Они боялись не тёмного леса, не волков, не лешего из сказок. Они боялись того, для кого все их песни, все пляски у костра, все гадания на венках были не праздником жизни, а всего лишь тихим, знакомым шумом. Фоновым гулом, который раз в год становился чуть громче, возвещая не о радости, а о времени платы. Этот шум был для Него чем-то вроде звона посуды на кухне для сытого, дремающего в другой комнате хищника – знаком того, что ритуал кормления начался.

И самое страшное знание, которое, казалось, пропитало самый воздух Погаслых Лугов этой ночью, было простым и неотвратимым: угольки в Его глазах – горят ясно. И ждут.

Это было не метафорой. Каждый, кто хоть раз краем уха слышал истинные, не приукрашенные для детей истории, представлял себе эти угольки. Не как огоньки светляков, а как тление в глубине абсолютно чёрного, холодного очага. Они не мигали. Не двигались. Они просто были – две точки неживого, но жадного внимания, обращённые из чащи болот в сторону деревни. Они ждали не жертвы – её исход был предрешён. Они ждали момента. Мгновения, когда шум песен достигнет пика, когда страх смешается с отчаянной надеждой, и можно будет беззвучно, на расстоянии, прикоснуться взглядом к человеческой душе и сделать в ней зарубку, отметину. Взять аванс.

Поэтому, когда деревня пела, она пела, зажмурившись. Когда плясала, делала это, отворачиваясь от леса. Они создавали шумовую завесу не только для того, чтобы не слышать возможный плач Алёнки, но и для того, чтобы заглушить в себе шепот: «Он смотрит. Сейчас. Прямо сейчас Он смотрит. И угольки Его горят ясно. И ждут».
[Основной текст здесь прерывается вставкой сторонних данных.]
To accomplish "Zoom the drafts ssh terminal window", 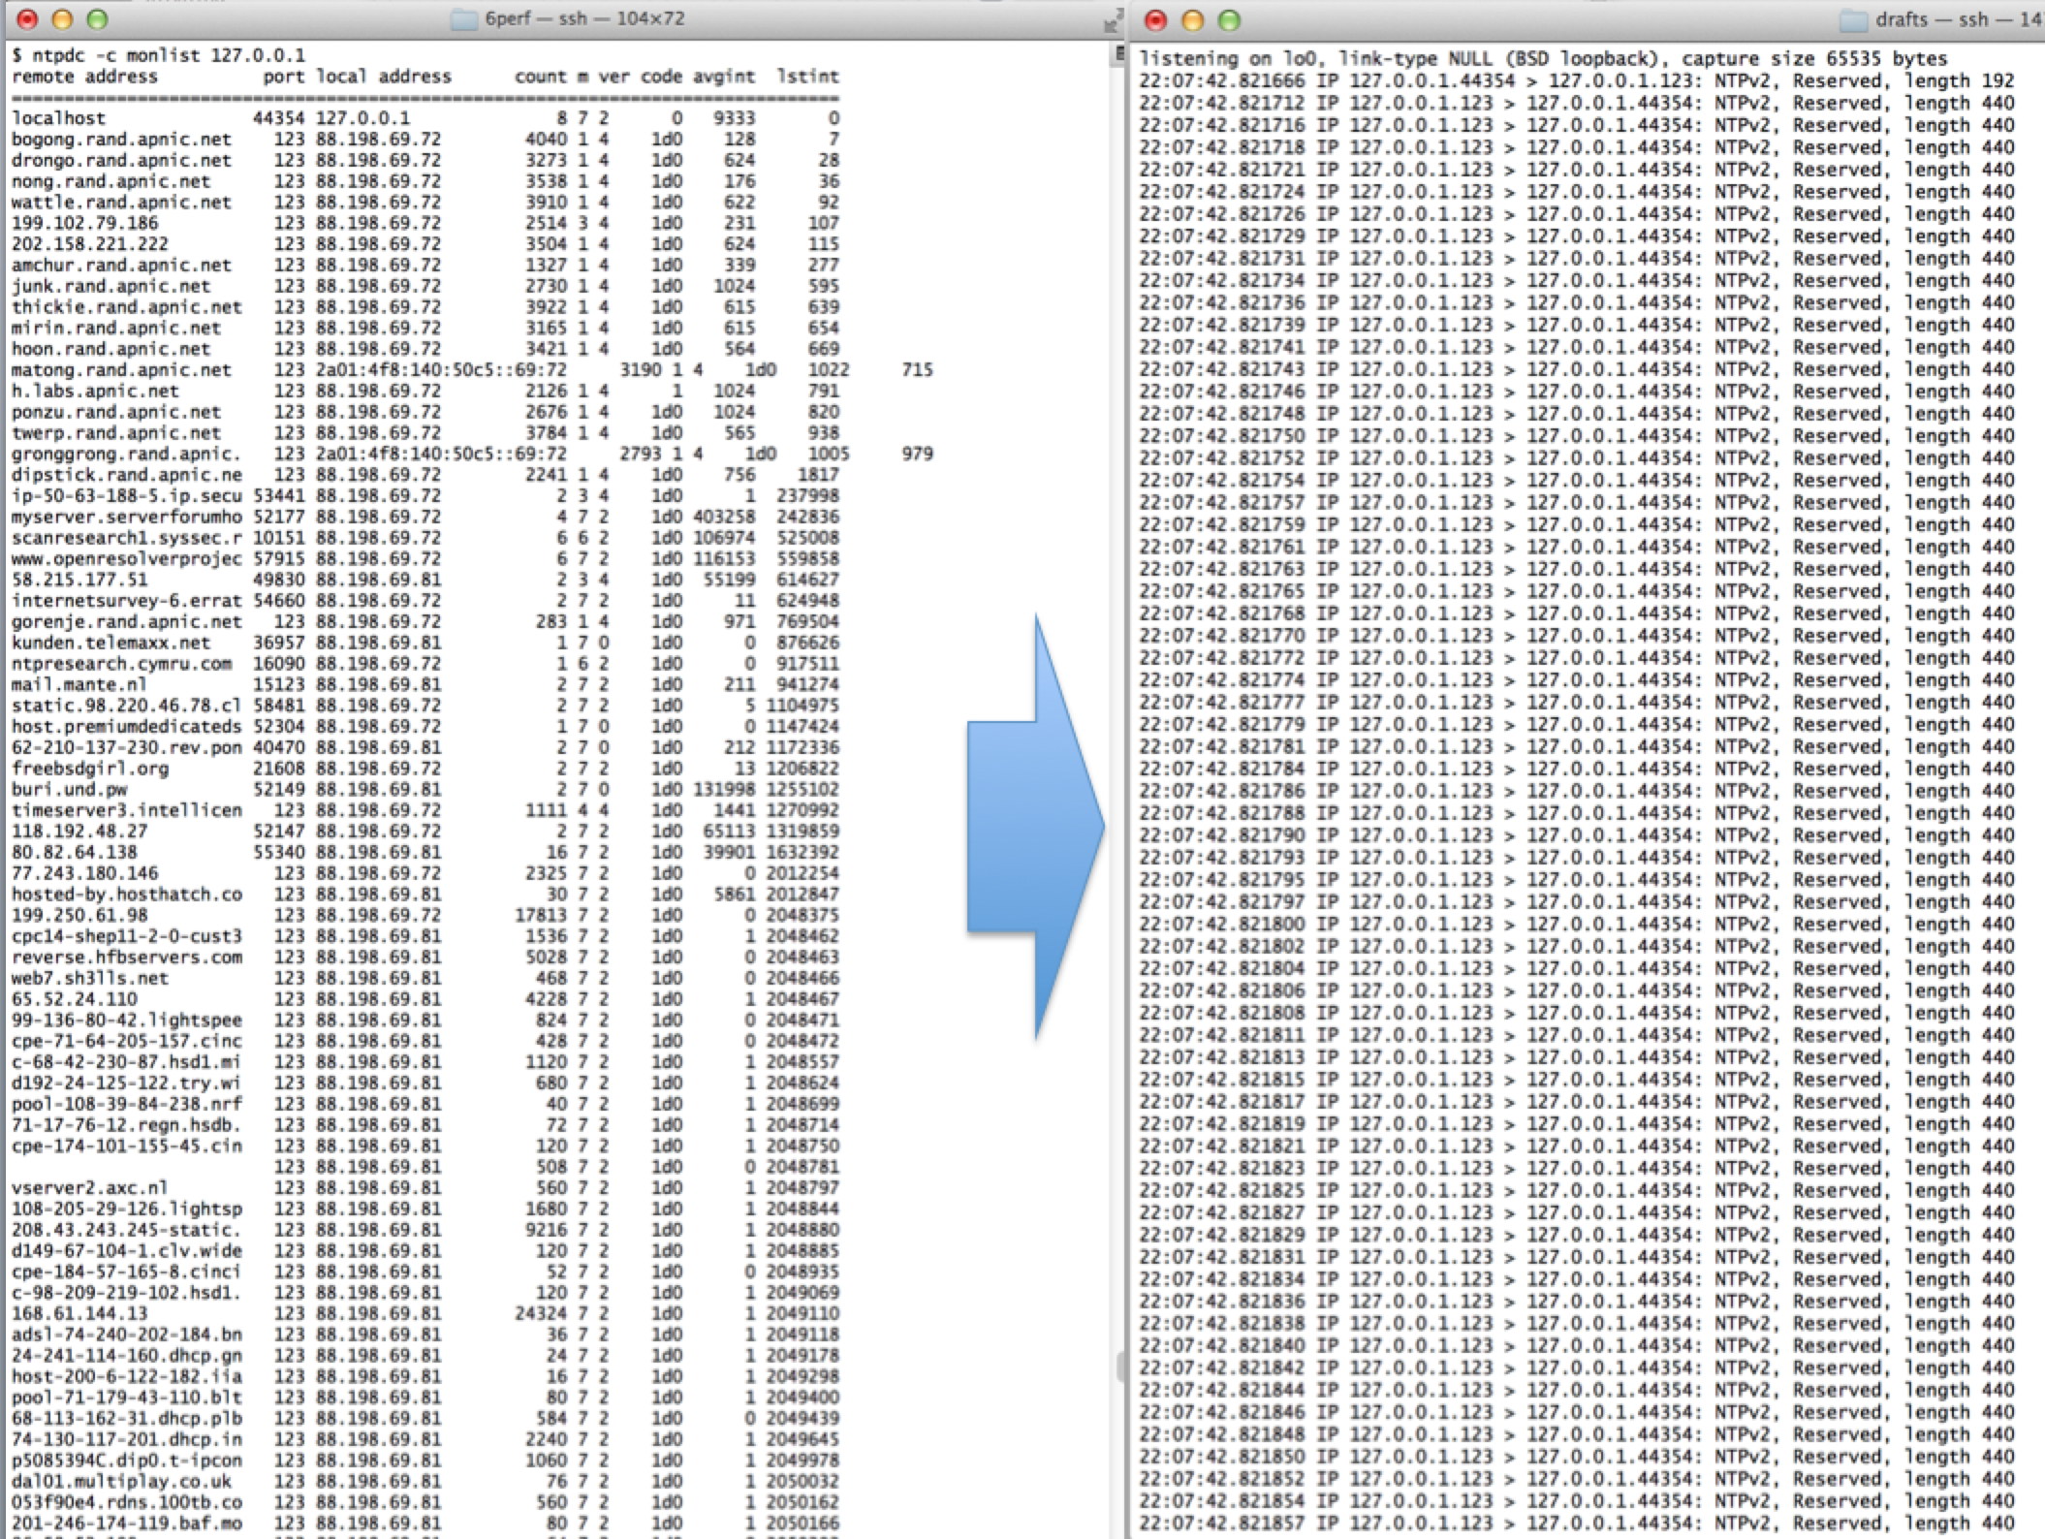I will [1229, 20].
И ночь, тёплая, душистая, полная притворного веселья, становилась от этого бесконечно длиннее и страшнее. Каждый хлопок в ладоши, каждый взвизг девушки отскакивал от стены молчаливого леса и возвращался обратно, окрашенный в цвет того самого, тлеющего в бездонной дали, ожидания.

Деревня играла свой спектакль с отчаянным, лихорадочным усердием, словно от громкости этого действа зависела не символическая, а самая что ни на есть физическая безопасность. Это было похоже на попытку заткнуть криком огромную, бездонную тишину.

Парни, собравшись у края ещё не зажжённого, но уже угрожающего кострища, начинали свою часть ритуала. Их «гиканье» было не весёлым, а резким, пронзительным, почти боевым кличем. Они разбегались и прыгали через груду хвороста не для забавы, а как на состязании – каждый стремился прыгнуть выше, дальше, с более свирепой гримасой. Мускулы на их загорелых руках и шеях напрягались буграми, но это была не здоровая спортивная игра. Это была демонстрация силы перед незримым зрителем. «Смотри, – словно говорила каждая перекошенная от напряжения улыбка, – мы сильные, мы удалые, мы полны жизни. Не тронь нас». Но их взгляды, устремлённые в момент прыжка куда-то в звёздное небо, на самом деле были закрыты от страха, а приземлялись они не на мягкую траву, а в гущу собственной тревоги, тут же оглядываясь, не потеряли ли они в полёте что-то важное.